- L’injonction de payer est une procédure judiciaire rapide, simple et peu coûteuse pour récupérer une créance impayée (facture, reconnaissance de dette, loyer…) ;
- Elle s’adresse à toute personne (particulier ou professionnel) qui n’a pas obtenu de règlement malgré des relances amiables ;
- Selon le montant et la nature de la créance, vous devez saisir le tribunal judiciaire ou le tribunal de commerce ;
- Le juge rend une ordonnance sans entendre le débiteur. Celui-ci dispose ensuite d’un délai pour faire opposition ;
- A partir du 1er septembre 2026, l’ordonnance devra être signifiée dans un délai de 3 mois (contre 6 auparavant) sous peine de caducité ;
- En cas d’absence d’opposition, vous obtenez un titre exécutoire qui permet à un commissaire de justice de forcer le paiement.

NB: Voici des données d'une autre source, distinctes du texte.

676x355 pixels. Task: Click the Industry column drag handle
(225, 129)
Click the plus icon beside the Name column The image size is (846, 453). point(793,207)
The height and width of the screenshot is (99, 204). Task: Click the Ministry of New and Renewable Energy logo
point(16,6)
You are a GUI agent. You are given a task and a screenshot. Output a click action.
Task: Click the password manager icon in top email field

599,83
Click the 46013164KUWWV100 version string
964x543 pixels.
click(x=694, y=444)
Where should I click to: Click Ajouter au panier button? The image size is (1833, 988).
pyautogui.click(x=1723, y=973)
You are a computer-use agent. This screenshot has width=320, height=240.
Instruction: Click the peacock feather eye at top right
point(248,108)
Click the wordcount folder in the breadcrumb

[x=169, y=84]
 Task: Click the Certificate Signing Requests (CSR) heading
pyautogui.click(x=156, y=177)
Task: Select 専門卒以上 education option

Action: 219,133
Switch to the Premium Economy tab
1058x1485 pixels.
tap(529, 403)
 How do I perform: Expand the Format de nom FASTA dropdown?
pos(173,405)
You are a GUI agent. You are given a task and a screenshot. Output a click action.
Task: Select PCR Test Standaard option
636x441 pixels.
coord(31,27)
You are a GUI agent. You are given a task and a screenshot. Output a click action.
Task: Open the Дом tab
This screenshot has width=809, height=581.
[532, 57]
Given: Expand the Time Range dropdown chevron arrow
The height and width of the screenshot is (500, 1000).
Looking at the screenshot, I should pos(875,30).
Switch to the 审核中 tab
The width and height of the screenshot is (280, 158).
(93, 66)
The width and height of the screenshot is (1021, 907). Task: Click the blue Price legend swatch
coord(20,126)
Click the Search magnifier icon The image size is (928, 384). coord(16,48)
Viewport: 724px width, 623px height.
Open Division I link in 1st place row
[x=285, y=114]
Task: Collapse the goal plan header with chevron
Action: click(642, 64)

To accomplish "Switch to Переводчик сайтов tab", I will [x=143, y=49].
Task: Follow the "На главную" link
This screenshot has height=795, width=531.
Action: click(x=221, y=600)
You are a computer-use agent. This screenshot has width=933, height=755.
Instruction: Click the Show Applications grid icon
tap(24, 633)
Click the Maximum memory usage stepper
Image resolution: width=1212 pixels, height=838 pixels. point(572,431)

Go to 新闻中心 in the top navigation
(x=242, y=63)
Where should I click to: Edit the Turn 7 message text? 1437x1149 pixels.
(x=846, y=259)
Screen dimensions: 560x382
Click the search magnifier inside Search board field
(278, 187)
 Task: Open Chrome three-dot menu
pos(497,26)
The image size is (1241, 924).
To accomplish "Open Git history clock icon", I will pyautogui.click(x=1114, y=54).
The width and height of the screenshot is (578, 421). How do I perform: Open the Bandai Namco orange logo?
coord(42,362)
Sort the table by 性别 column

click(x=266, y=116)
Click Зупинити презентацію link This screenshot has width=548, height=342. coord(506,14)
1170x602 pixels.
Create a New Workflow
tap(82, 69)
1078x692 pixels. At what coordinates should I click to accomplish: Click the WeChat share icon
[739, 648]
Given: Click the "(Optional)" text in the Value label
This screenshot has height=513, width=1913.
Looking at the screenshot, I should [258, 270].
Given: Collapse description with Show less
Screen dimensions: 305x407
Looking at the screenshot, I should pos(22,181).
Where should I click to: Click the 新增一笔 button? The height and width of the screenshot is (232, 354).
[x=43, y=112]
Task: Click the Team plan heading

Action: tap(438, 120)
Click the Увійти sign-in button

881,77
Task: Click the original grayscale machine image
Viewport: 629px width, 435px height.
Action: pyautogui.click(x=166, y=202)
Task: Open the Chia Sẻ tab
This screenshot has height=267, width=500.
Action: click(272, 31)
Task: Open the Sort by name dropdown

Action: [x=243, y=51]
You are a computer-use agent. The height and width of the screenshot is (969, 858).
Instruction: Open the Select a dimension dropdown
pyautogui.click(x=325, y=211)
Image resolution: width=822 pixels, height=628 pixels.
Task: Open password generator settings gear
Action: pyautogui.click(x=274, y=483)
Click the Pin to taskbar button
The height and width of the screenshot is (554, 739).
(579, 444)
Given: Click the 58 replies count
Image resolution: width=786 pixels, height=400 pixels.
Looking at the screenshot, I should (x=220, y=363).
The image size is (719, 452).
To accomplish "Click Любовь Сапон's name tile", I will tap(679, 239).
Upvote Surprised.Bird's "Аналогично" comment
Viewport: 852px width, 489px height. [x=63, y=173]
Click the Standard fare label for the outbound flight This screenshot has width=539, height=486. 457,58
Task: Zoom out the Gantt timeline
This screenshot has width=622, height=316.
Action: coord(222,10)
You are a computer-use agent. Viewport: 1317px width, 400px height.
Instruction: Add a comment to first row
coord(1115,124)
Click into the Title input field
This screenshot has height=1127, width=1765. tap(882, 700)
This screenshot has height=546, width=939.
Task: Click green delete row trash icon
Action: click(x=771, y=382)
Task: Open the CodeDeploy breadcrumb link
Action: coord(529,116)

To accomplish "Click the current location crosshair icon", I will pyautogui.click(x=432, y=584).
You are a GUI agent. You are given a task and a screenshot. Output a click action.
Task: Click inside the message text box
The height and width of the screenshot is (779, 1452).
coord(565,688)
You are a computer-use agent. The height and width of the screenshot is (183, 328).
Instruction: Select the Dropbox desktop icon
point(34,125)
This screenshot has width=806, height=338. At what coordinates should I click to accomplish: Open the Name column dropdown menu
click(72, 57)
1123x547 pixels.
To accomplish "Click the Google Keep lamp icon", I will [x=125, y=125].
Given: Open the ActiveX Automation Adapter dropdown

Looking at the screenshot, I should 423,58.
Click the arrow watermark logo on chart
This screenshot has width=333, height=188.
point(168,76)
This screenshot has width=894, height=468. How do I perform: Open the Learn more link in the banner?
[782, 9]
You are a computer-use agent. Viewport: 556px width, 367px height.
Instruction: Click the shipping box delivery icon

Vous avez livré une prestation, émis une facture et… rien. Malgré vos relances, votre client ou votre partenaire commercial reste silencieux. En tant qu’indépendant ou dirigeant d’une société, chaque impayé pèse directement sur votre trésorerie et sur la rentabilité de votre activité. Heureusement, il existe une procédure judiciaire conçue précisément pour cette situation : l’injonction de payer. Rapide, peu coûteuse et accessible sans avocat dans la plupart des cas, elle vous permet d’obtenir un titre exécutoire pour forcer le paiement. On vous explique tout.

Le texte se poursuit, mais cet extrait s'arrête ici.